Por um tempo, Taekker investigou propriedades em Nuuk, capital da Groenlândia, mas sentiu que Berlim tinha mais potencial. “Eu não conseguia entender por que os preços eram tão baixos”, diz ele. “Alguém deve ter esquecido alguma coisa.” Quando Taekker fala sobre o seu trabalho, soa como um jogo de banco imobiliário global, no qual os jogadores tem como objetivo ocupar as propriedades certas, cobrar aluguel, esperar pela sorte dos dados, vender e seguir em frente.
Marcel Magdeburg, um corretor que trabalha para Taekker, está dirigindo um Smart azul para ir a um compromisso. O carro miniatura de dois lugares é perfeito para ele, porque seu trabalho muitas vezes exige estacionar de forma criativa. Magdeburg cresceu em Potsdam, nos arredores de Berlim, e trabalha para Taekker há cinco anos, vendendo ou alugando imóveis residenciais em toda a cidade. Seus dias se resumem a dirigir bastante, subir escadas e mostrar cômodos vazios para potenciais compradores ou inquilinos.
Magdeburg, falando na língua dos corretores, diz coisas como: “a demanda no segmento de vendas cresceu muito este ano”. Mas ele ocasionalmente volta à conversação comum em alemão e diz coisas como: “meus amigos, é uma loucura. Às vezes você vê pessoas jogando o dinheiro sobre a mesa. É difícil acreditar, mas é verdade. Pense nos refugiados do euro do sul da Europa. Há muitos deles hoje em dia”.
Ele mostrou algumas propriedades de investimento para um berlinense com tatuagens em um dos braços. O homem compra apartamentos pequenos e os aluga para temporada, uma prática que o Senado de Berlim está tentando impedir com novas leis. Até recentemente, ele trabalhava como instrutor físico. Mas agora se tornou um investidor experiente que parece saber os aspectos legais de ser um proprietário de imóveis em Berlim.

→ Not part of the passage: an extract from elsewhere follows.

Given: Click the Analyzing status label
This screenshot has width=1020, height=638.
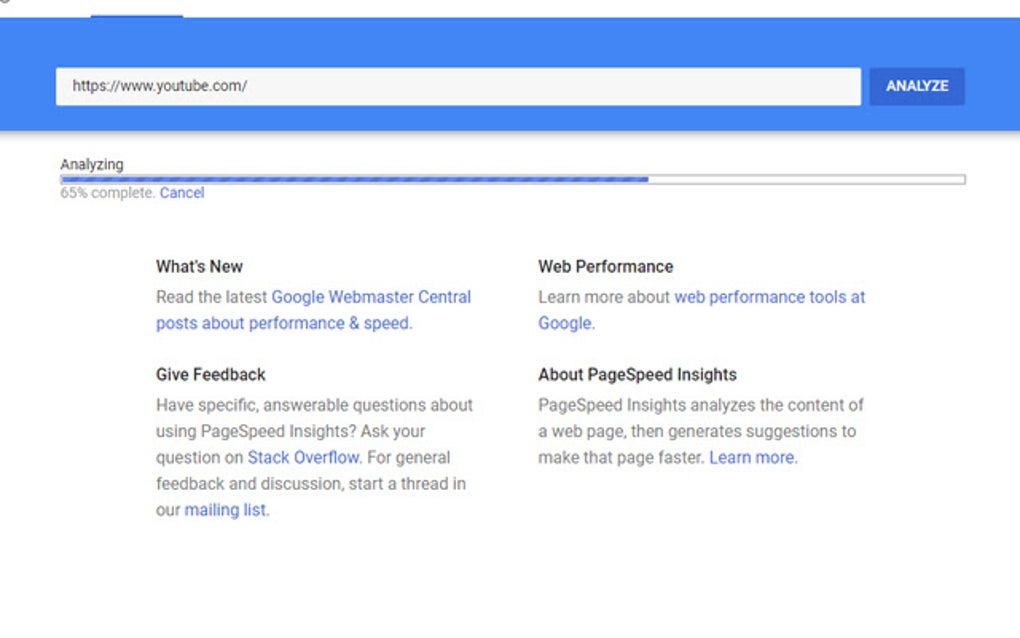Looking at the screenshot, I should click(91, 164).
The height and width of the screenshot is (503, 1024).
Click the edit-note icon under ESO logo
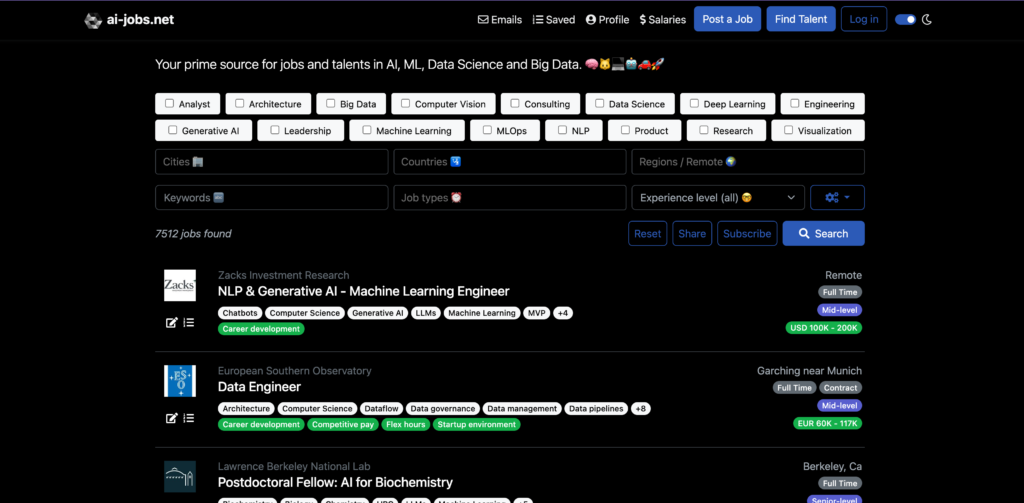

A alta em Berlim – ansiosamente aguardada por muitos desde a reunificação alemã, mas temida por outros – parece ter finalmente chegado. Os compradores estrangeiros, que agora compõem 30% do mercado, também ajudam a aumentar ainda mais a demanda. A maioria dos estrangeiros que investe agora em Berlim são italianos, espanhóis, russos, britânicos ou franceses.